▶ [PROVIDED MATERIAL]:

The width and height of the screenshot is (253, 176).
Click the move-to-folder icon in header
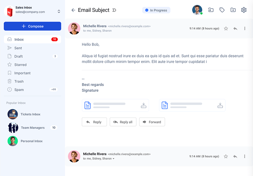[x=211, y=10]
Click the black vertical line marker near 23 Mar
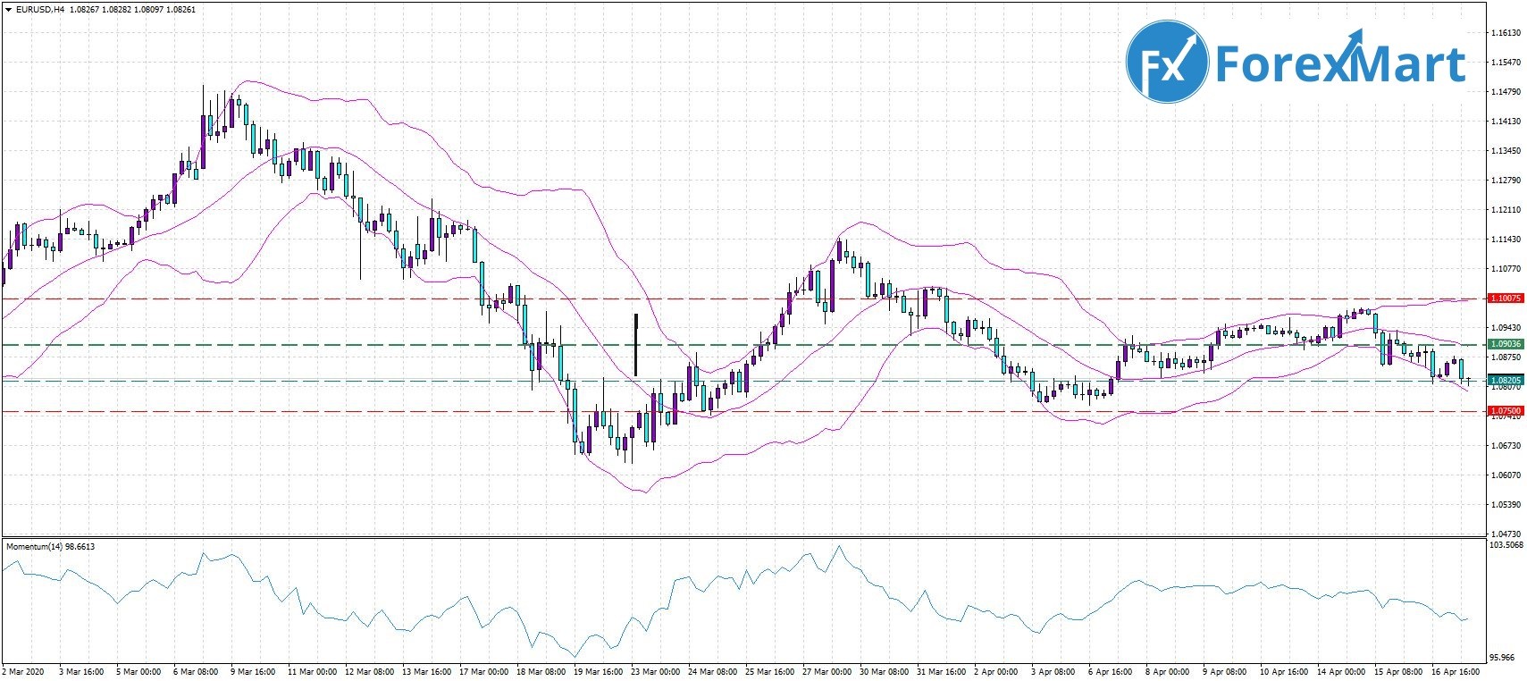The width and height of the screenshot is (1527, 681). pos(635,344)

▶ [INSTRUCTION]: Copy verbatim every line of the entries from the one containing "Click the black" through the end of the entries, inclusive, and omit the pictures.

▶ [ANSWER FOR THE TASK]:
Click the black vertical line marker near 23 Mar
The width and height of the screenshot is (1527, 681). pos(635,344)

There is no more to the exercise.